Clinical and MRI results, including a post-hoc analysis evaluating the absence of measured disease activity from year one of the ADVANCE study, will be presented in the poster session titled, “Immunomodulation/Immunosuppression,” on Thursday, 3 October at 3:45 p.m. – 5:00 p.m. CET:

Peginterferon Beta-1a Provides Improvements in Clinical and Radiological Disease Activity in Relapsing Multiple Sclerosis: Year 1 Findings from the Phase 3 ADVANCE Study (poster 514)

Additional MRI results from the first year of ADVANCE will be presented in the poster session titled, “II Immunomodulation/Immunosuppression,” on Friday, 4 October at 3:30 p.m. – 5:00 p.m. CET:

Magnetic Resonance Imaging Results from the First Year of the ADVANCE Study, a Pivotal Phase 3 Trial of Peginterferon Beta-1a in Patients with Relapsing-Remitting Multiple Sclerosis (poster 989)

About PLEGRIDY

PLEGRIDY is a new molecular entity in which interferon beta-1a is pegylated to extend its half-life and prolong its exposure in the body. PLEGRIDY is a member of the interferon class of treatments, which is often used as a first-line treatment for MS.

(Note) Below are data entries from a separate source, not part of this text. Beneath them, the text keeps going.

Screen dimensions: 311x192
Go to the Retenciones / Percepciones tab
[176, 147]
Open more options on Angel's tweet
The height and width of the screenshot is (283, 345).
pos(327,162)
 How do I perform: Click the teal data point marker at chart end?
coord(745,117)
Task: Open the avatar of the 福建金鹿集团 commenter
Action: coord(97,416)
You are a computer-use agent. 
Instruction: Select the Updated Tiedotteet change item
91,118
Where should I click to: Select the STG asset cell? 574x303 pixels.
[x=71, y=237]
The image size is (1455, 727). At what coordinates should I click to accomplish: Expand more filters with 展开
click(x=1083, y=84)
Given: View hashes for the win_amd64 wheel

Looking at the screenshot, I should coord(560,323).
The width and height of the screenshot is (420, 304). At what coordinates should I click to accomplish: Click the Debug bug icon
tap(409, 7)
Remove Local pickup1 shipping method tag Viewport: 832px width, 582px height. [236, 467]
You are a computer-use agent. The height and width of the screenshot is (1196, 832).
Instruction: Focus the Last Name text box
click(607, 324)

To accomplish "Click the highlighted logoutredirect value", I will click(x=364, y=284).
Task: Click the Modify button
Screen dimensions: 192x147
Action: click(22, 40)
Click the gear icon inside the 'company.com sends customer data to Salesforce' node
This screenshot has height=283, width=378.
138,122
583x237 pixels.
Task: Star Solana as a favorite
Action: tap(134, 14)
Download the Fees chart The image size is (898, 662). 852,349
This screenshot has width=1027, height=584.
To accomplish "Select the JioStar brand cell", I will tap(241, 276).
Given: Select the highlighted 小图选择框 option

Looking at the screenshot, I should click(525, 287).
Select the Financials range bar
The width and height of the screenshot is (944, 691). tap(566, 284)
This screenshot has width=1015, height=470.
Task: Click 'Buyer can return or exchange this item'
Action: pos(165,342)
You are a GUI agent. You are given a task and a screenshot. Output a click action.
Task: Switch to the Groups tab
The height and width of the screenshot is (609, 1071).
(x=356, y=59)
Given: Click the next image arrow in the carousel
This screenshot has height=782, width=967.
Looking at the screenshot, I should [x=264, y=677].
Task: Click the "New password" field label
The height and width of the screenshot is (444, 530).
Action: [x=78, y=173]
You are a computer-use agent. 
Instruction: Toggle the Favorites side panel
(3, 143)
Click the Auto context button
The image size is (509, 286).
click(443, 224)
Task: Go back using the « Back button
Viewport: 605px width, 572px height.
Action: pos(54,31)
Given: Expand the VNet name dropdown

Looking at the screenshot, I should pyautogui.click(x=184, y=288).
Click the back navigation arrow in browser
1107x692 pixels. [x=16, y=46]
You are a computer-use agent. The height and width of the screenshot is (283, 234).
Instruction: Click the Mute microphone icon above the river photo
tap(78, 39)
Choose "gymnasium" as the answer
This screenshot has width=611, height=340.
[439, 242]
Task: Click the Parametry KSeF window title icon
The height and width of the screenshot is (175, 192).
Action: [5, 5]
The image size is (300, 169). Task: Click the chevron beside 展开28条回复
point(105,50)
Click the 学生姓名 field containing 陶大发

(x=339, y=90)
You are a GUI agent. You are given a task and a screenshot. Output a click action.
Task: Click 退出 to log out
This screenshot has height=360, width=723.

Regulatory authorities in the United States and the European Union accepted the marketing applications for the review of PLEGRIDY in RMS in July 2013.

About ADVANCE

The two-year Phase 3 ADVANCE clinical trial is a global, multi-center, randomized, double-blind, parallel-group, placebo-controlled study designed to evaluate the efficacy and safety of PLEGRIDY in 1,516 patients with relapsing-remitting MS. The study investigates two dose regimens of PLEGRIDY: 125 mcg administered subcutaneously every two weeks or every four weeks compared to placebo. The analysis for all primary and secondary efficacy endpoints occurred at one year.

In the ADVANCE clinical trial, PLEGRIDY met all primary and secondary endpoints by significantly reducing disease activity, including relapses and disability progression, compared to placebo, and showed favorable safety and tolerability profiles at one year. PLEGRIDY also reduced the number of new or newly enlarging T2-hyperintense lesions and the number of Gd+ lesions on brain MRI scans after one year.

After the first year, patients on placebo are re-randomized to one of the PLEGRIDY arms for the duration of the second year of the study. After completing two years in the ADVANCE study, patients have the option of enrolling in an open-label extension study called ATTAIN and will be followed for up to four years.